Rogers v. Westhoma Oil Co.

Related Cases

On Petition for Rehearing.

BREITENSTEIN, Circuit Judge.

With the court’s permission, 28 lawyers have joined in an amici curiae brief supporting the appellee’s petition for rehearing. Among other things, they at*733tack the holding that the Pugh clauses were for the protection of the lessors. They point out that all of the leases in question were executed during World War II and say that the Pugh clauses were to permit the consolidation necessary to accommodate the leases to an order of the Office of Production Management limiting the availability of certain materials to gas wells drilled on a pattern of 1 to 640 acres.1 The point is not well taken because 7 of the leases were executed before December 23, 1941, the date of that order. The parties tried the cases and presented the appeals on the basis that there were no facts distinguishing any one lease from the others. The mentioned order could not have influenced the drafting of leases issued prior thereto.

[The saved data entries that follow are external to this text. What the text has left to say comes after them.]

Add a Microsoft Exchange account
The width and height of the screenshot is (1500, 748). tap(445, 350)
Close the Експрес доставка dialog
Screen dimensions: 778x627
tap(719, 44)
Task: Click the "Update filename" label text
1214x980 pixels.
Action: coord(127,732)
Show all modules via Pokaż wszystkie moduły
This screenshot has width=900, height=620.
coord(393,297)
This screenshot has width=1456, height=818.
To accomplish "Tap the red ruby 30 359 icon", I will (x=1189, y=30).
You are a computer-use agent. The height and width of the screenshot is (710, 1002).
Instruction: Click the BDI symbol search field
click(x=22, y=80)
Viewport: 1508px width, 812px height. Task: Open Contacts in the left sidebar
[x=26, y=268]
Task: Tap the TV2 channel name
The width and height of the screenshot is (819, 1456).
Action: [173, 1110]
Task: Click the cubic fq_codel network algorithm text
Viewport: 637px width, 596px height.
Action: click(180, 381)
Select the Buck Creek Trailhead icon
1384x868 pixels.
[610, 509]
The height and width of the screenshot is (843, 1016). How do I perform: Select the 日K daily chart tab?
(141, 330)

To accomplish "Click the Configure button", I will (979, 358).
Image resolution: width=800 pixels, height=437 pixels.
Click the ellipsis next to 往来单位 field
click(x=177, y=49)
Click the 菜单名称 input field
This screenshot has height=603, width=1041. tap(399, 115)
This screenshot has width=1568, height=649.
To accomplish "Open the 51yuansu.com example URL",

The opinion of the court is said to be a departure from the prudent-operator rule. No such departure was either intended or made. The prudent-operator rule imposes on a lessee the implied duty to do whatever in the circumstances would be reasonably expected of a prudent operator of a particular lease, having rightful regard for the interest of both the lessor and the lessee.2 Ordinarily, the prudent-operator rule comes into play in connection with a claim of breach of the implied covenant for further development. We have no such situation here as these consolidated cases involve the question of lease termination at the expiration of the primary term. They do not involve any claimed breach of the implied covenant for further development. Counsel for Westhoma have explicitly recognized in their briefs the rule laid down in Panhandle Eastern Pipe Line Company v. Isaacson, 10 Cir., 255 F.2d 669, and Whitaker v. Texaco, Inc., 10 Cir., 283 F.2d 169, that production from a unit which contains a part of the leasehold estate continues the entire lease beyond the primary term in the absence of countervailing lease provisions. They concede that the Pugh clauses have the effect of abrogating this rule so far as vertical divisions are concerned but they say that this result does not follow as to horizontal divisions. The holding of the court applies the Pugh clauses to both vertical and horizontal divisions and gives those clauses the effect of abrogating the Whitaker and Panhandle rule as to the entire leasehold estate.

In the case at bar if there had been no consolidation, production of oil or gas from above-sea-level horizons would have continued the lease or leases in connection with which such production was obtained as to all horizons within the vertical boundaries but the lessee would be under the obligation of the implied covenant of further development.3 The parties agree that the continuation of the leases beyond the primary term is controlled by the Pugh clauses. By their terms these clauses operate to continue the leases beyond the primary term by gas production only as to the parts thereof within a consolidation. Diverse ownership made the consolidation of the below-sea-level horizons with above-sea-level horizons impossible.

Counsel for Westhoma insist that the opinion of the court places an unreasonable interpretation on the leases because no rational purpose can be accomplished by applying the Pugh clauses to ununitized horizontal divisions. We disagree. An important purpose of the Pugh clauses when considered in connection with vertical divisions is to prevent lease continuation beyond the primary *734term as to unproductive areas not included within a unit and to obviate the necessity of an action for breach of the implied covenant to develop further in order to terminate the lease as to such areas.4 Exactly the same reason applies so far as horizontal divisions are concerned.

The amici object to the application of subsurface meaning to the word “part” and analyze the use of that word in the leases. In so doing they fail to mention paragraph 10 providing for lease assignment “in whole or in part” and disregard the fact that the parties admit the validity of the partial assignments to Plains and Westhoma on the basis of horizontal divisions!

The petition for rehearing is denied.

BRATTON, Circuit Judge, would grant the petition for rehearing and affirm the judgment.

. Conservation Order M-68, 6 Fed.Reg. 6687.

. Sun Oil Company v. Frantz, 10 Cir., 291 F.2d 52.

. In saying this we are neither overlooking nor determining the effect of lease paragraph 16 which reads: “Lessee shall be under no obligation, express or implied, to drill more than one well upon the consolidated lease hold for the production of gas, regardless of when, where, or by whom offset wells may be drilled, provided nothing herein shall prevent lessee from drilling as many wells as it may desire.” This has no application to oil production or to unconsolidated portions such as the beiow-sea-level horizons.

. In Whitaker and Sun Oil, both supra, it was pointed out that lease continuation beyond the primary term resulting from production on a unit containing part of the leased premises was subject to compliance with the implied covenant to further develop. The Sun Oil case was an action to forfeit for breach of that covenant.